Major Events/Reports:

China planning to devalue the yuan?

According to a Bloomberg report that cited unnamed “people familiar with the matter,” Senior Chinese officials are supposedly looking into the possibility of devaluing the yuan “as a tool in trade negotiations with the U.S.,” as well as to tool to “offset the impact of any trade deal that curbs exports.”

However, the unnamed people stressed that: “The analysis doesn’t mean officials will carry out a devaluation, which would require approval from top leaders.”

Trade war chatter

Foreign Ministry Spokesman Geng Shuang held a press conference earlier and he warned that “Under the current circumstances, both sides even more cannot have talks on these issues.”

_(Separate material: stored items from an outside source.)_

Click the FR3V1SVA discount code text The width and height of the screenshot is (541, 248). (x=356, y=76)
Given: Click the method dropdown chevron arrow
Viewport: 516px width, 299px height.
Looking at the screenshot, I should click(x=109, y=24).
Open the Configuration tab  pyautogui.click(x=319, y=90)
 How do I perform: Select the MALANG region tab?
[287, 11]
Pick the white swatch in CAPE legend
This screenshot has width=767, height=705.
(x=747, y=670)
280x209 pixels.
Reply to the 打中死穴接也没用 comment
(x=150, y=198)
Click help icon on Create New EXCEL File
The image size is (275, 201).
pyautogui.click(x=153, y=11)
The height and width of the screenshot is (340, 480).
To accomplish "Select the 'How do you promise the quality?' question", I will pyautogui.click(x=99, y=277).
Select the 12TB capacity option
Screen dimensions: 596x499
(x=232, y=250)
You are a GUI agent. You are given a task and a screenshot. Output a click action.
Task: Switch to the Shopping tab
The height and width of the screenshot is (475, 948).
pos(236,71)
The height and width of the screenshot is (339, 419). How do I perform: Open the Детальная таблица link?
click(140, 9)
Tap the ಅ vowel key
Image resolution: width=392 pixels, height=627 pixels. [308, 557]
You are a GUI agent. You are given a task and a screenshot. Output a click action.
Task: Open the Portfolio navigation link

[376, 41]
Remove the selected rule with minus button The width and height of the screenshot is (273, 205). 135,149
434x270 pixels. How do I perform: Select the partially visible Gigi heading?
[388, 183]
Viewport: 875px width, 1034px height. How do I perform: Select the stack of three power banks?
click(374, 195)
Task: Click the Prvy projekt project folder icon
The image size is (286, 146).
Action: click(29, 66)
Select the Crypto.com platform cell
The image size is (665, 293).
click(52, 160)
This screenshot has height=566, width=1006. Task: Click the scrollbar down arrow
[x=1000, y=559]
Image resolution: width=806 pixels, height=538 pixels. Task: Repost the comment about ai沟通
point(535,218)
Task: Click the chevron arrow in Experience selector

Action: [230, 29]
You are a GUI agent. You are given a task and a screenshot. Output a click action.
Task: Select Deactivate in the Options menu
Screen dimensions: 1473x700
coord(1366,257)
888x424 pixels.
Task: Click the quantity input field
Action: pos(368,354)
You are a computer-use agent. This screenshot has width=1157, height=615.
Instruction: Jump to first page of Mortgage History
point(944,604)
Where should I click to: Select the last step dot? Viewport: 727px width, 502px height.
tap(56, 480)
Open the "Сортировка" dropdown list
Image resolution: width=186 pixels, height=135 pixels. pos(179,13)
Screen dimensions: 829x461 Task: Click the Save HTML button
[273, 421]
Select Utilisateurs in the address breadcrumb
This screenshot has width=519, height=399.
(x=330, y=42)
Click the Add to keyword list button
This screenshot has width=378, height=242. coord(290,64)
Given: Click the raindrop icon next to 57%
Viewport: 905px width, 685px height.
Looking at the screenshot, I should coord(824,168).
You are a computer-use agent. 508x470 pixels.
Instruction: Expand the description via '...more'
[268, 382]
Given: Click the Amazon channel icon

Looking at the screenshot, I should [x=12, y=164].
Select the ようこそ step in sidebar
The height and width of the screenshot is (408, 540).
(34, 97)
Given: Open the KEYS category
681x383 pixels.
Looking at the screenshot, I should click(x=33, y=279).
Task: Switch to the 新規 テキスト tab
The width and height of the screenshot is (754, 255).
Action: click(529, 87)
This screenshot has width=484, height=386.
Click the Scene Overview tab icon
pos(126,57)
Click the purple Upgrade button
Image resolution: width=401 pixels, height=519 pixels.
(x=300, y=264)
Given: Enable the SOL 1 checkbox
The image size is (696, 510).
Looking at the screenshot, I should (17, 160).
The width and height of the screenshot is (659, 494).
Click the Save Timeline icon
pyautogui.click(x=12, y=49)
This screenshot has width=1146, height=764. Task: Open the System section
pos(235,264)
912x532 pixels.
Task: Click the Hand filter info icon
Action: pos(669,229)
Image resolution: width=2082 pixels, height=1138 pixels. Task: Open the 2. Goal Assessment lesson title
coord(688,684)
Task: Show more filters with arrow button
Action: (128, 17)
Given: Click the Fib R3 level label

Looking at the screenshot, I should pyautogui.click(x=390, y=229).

U.S. President Trump, meanwhile, was up early and tweeted the following:

Kuroda speaks

BOJ Shogun Kuroda was speaking in a news conference earlier. And, well, he basically repeated the BOJ’s message that inflation still has some ways to go and that monetary policy ain’t budging anytime soon when he said that:

“The economy and prices are doing quite well now but there’s some distance to achieving 2 percent inflation.”

“It’s inappropriate to tighten policy or diminish monetary support to create policy room to cope with a future downturn in the economy.”

Other than that, Kuroda also reinforced the idea that the BOJ has a tightening bias. It just so happens that the Japanese economy is not ready for tighter monetary policy.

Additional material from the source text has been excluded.